- Born: Wolf William Zuelzer May 25, 1909 Berlin, Kingdom of Prussia, German Empire
- Died: March 20, 1987 (aged 77)
- Education: Heidelberg University University of Bonn Charles University
- Scientific career
- Fields: Pathology
- Institutions: Children's Hospital of Michigan Wayne State University faculty

= Wolf W. Zuelzer =

German pediatrician (1909–1987)

Wolf William Zuelzer (Note: He was born Wolf William Zülzer, but after moving to the United States he spelled his surname without an umlaut, as Zuelzer.) (May 24, 1909 – March 20, 1987) was a German-American pediatric pathologist. He worked at the Children's Hospital of Michigan for 35 years, where he oversaw a large amount of pediatric research, particularly in the field of hematology. He received the John Howland Award in 1985.

==Early life==
Zuelzer was born in Berlin in 1909 to George and Edith Zuelzer. His father was a physician who pioneered anti-diabetic therapies and came from a strongly medical family. His mother, meanwhile, was a pianist whose parents were also accomplished musicians. After graduating from gymnasium he studied philosophy and Romance languages at Heidelberg University. In 1928, he was selected to undertake a fellowship at the University of Paris, where he became fluent in French and was introduced to French literature. He returned to Germany in 1929 and began a doctorate in French literature, but six months before he was due to complete his PhD, he decided to study medicine instead. He completed his preclinical studies at the University of Bonn and moved to Berlin in 1932 to finish his clinical training. When Hitler came to power, however, Zuelzer decided to leave Nazi Germany to finish his medical studies at the German University in Prague, graduating in 1935.

==Career==
Zuelzer migrated to the United States in August 1935. After working briefly at the Cambridge City Hospital in Cambridge, Massachusetts, he was appointed a house officer in the pediatric department of the Massachusetts General Hospital. In 1938, he began volunteering at the Boston Children's Hospital with Sidney Farber, the country's first pediatric pathologist. He was a resident pathologist at Children's Memorial Hospital in Chicago for two-and-a-half years before moving to Detroit to take up a position that was created specifically for him, as a professor of pediatric research at Wayne State University and director of the laboratories at the Children's Hospital of Michigan. He was a temporary chairman of the hospital's pediatric department in 1946 and was appointed director of the Child Research Center of Michigan in 1955. He worked at the Child Research Center and Children's Hospital of Michigan for 35 years; during that time, he oversaw research in numerous fields of pediatrics and published over 250 research articles. Zuelzer's research was particularly influential in the field of hematology, particularly regarding hemoglobinopathies such as thalassemias and sickle cell anemia. He and Gene Kaplan were the first to describe ABO hemolytic disease of the newborn, and Zuelzer published one of the first studies to show that acute leukemias in childhood could be cured by chemotherapy. He received the 1948 E. Mead Johnson Award for his research into megaloblastic anemia in infants.

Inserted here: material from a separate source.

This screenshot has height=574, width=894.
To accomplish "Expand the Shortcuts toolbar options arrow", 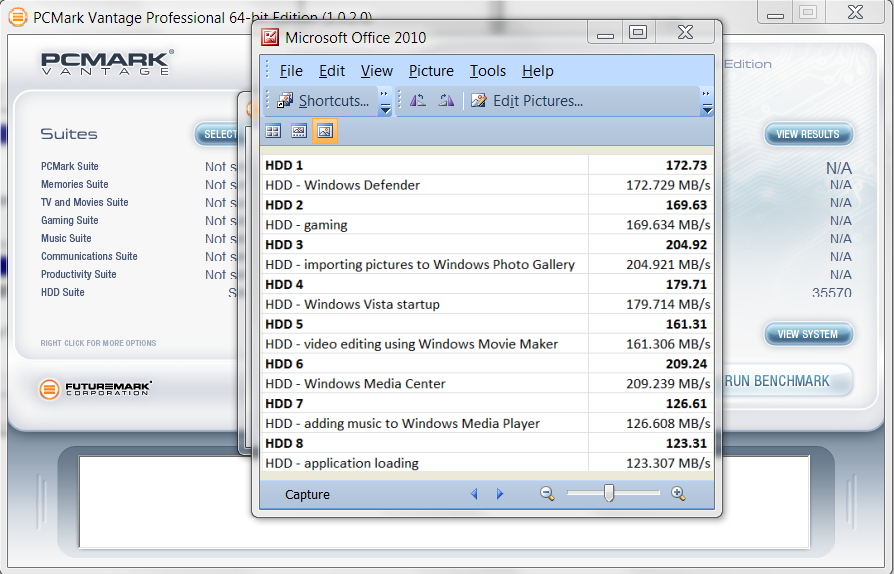I will coord(385,102).
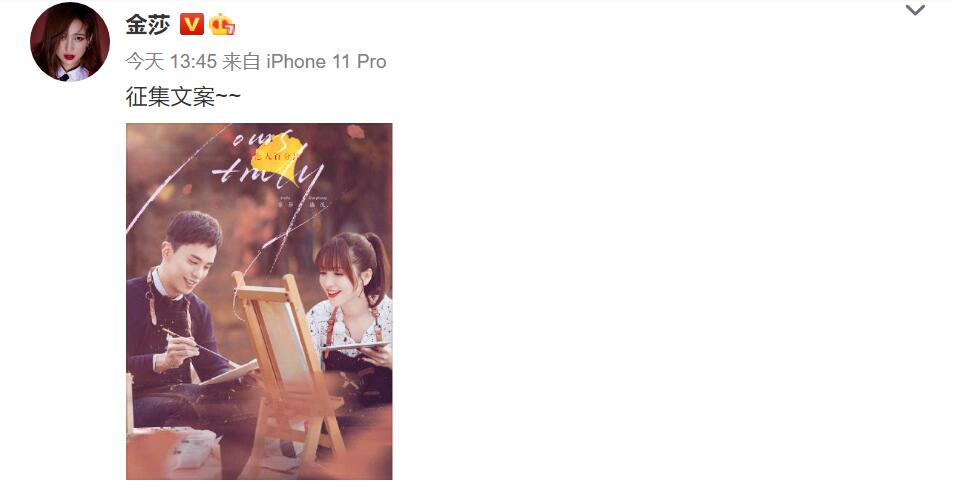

In 1975, Zuelzer resigned from the Children's Hospital of Michigan and moved to Silver Spring, Maryland, to take up a position at the National Heart, Lung, and Blood Institute as the institute's associate director and the director of blood resources. In his later career, he also published numerous non-medical works, including a biography of the German physiologist Georg Friedrich Nicolai, numerous articles in the German intellectual magazine Merkur, and a historical account of the Watergate scandal. In 1985 he was awarded the John Howland Award, the highest honor given by the American Pediatric Society.

==Death==
Zuelzer died of leukemia on March 20, 1987, aged 77, at George Washington University Hospital, in Washington, D.C.